WHAT THE EXERCISE ASKS >> Repeat the records exactly, so that each line matches the original.

SUPPLIED RECORDS >>
┏━━

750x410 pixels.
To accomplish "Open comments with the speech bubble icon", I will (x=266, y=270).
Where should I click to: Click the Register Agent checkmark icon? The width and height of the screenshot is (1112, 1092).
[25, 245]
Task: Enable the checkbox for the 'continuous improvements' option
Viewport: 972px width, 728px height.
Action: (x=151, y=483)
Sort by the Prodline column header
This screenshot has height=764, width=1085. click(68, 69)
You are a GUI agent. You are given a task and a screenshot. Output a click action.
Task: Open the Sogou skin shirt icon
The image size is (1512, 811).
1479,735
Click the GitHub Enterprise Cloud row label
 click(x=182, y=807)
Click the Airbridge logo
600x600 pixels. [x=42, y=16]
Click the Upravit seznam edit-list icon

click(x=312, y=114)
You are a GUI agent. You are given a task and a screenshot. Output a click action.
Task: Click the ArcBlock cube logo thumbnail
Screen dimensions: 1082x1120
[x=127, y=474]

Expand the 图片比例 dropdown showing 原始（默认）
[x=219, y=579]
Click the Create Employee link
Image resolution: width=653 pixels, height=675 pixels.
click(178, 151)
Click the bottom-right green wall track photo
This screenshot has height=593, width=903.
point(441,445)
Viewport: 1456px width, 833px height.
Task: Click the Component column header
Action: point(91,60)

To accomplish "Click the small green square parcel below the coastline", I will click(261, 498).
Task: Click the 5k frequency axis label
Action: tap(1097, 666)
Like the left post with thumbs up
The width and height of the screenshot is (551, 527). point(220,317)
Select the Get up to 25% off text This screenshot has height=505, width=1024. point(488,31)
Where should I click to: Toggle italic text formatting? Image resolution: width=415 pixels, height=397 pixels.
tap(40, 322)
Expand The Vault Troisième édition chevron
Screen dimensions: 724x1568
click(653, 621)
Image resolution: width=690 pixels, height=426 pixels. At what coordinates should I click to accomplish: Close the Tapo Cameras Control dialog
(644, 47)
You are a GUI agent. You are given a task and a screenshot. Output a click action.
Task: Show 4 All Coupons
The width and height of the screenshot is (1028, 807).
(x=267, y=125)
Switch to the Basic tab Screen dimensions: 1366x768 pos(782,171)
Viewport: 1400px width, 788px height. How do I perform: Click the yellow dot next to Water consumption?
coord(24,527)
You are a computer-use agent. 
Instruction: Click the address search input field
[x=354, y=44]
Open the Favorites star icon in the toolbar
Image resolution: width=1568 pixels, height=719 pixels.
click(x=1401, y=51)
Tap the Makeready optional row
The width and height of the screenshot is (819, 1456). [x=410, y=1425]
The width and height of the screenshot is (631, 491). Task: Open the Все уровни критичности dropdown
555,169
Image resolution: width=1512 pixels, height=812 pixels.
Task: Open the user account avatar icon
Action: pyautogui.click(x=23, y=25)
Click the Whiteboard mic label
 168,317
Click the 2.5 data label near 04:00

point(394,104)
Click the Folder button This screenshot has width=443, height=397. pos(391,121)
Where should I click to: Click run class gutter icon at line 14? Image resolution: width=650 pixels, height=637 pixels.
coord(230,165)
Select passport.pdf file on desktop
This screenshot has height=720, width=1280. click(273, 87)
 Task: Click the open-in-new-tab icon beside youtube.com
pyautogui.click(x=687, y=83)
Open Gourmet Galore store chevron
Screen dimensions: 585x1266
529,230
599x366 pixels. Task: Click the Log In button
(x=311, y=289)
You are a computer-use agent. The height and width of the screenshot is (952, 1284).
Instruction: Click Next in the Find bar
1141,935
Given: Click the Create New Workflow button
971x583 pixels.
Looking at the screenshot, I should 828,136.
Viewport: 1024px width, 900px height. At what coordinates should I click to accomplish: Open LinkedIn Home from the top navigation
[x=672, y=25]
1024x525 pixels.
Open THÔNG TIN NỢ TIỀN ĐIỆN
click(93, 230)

┗━━

TASK ANSWER >>
750x410 pixels.
To accomplish "Open comments with the speech bubble icon", I will (x=266, y=270).
Where should I click to: Click the Register Agent checkmark icon? The width and height of the screenshot is (1112, 1092).
[25, 245]
Task: Enable the checkbox for the 'continuous improvements' option
Viewport: 972px width, 728px height.
Action: (x=151, y=483)
Sort by the Prodline column header
This screenshot has height=764, width=1085. click(68, 69)
You are a GUI agent. You are given a task and a screenshot. Output a click action.
Task: Open the Sogou skin shirt icon
The image size is (1512, 811).
1479,735
Click the GitHub Enterprise Cloud row label
 click(x=182, y=807)
Click the Airbridge logo
600x600 pixels. [x=42, y=16]
Click the Upravit seznam edit-list icon

click(x=312, y=114)
You are a GUI agent. You are given a task and a screenshot. Output a click action.
Task: Click the ArcBlock cube logo thumbnail
Screen dimensions: 1082x1120
[x=127, y=474]

Expand the 图片比例 dropdown showing 原始（默认）
[x=219, y=579]
Click the Create Employee link
Image resolution: width=653 pixels, height=675 pixels.
click(178, 151)
Click the bottom-right green wall track photo
This screenshot has height=593, width=903.
point(441,445)
Viewport: 1456px width, 833px height.
Task: Click the Component column header
Action: point(91,60)

To accomplish "Click the small green square parcel below the coastline", I will click(261, 498).
Task: Click the 5k frequency axis label
Action: tap(1097, 666)
Like the left post with thumbs up
The width and height of the screenshot is (551, 527). point(220,317)
Select the Get up to 25% off text This screenshot has height=505, width=1024. point(488,31)
Where should I click to: Toggle italic text formatting? Image resolution: width=415 pixels, height=397 pixels.
tap(40, 322)
Expand The Vault Troisième édition chevron
Screen dimensions: 724x1568
click(653, 621)
Image resolution: width=690 pixels, height=426 pixels. At what coordinates should I click to accomplish: Close the Tapo Cameras Control dialog
(644, 47)
You are a GUI agent. You are given a task and a screenshot. Output a click action.
Task: Show 4 All Coupons
The width and height of the screenshot is (1028, 807).
(x=267, y=125)
Switch to the Basic tab Screen dimensions: 1366x768 pos(782,171)
Viewport: 1400px width, 788px height. How do I perform: Click the yellow dot next to Water consumption?
coord(24,527)
You are a computer-use agent. 
Instruction: Click the address search input field
[x=354, y=44]
Open the Favorites star icon in the toolbar
Image resolution: width=1568 pixels, height=719 pixels.
click(x=1401, y=51)
Tap the Makeready optional row
The width and height of the screenshot is (819, 1456). [x=410, y=1425]
The width and height of the screenshot is (631, 491). Task: Open the Все уровни критичности dropdown
555,169
Image resolution: width=1512 pixels, height=812 pixels.
Task: Open the user account avatar icon
Action: pyautogui.click(x=23, y=25)
Click the Whiteboard mic label
 168,317
Click the 2.5 data label near 04:00

point(394,104)
Click the Folder button This screenshot has width=443, height=397. pos(391,121)
Where should I click to: Click run class gutter icon at line 14? Image resolution: width=650 pixels, height=637 pixels.
coord(230,165)
Select passport.pdf file on desktop
This screenshot has height=720, width=1280. click(273, 87)
 Task: Click the open-in-new-tab icon beside youtube.com
pyautogui.click(x=687, y=83)
Open Gourmet Galore store chevron
Screen dimensions: 585x1266
529,230
599x366 pixels. Task: Click the Log In button
(x=311, y=289)
You are a computer-use agent. The height and width of the screenshot is (952, 1284).
Instruction: Click Next in the Find bar
1141,935
Given: Click the Create New Workflow button
971x583 pixels.
Looking at the screenshot, I should 828,136.
Viewport: 1024px width, 900px height. At what coordinates should I click to accomplish: Open LinkedIn Home from the top navigation
[x=672, y=25]
1024x525 pixels.
Open THÔNG TIN NỢ TIỀN ĐIỆN
click(93, 230)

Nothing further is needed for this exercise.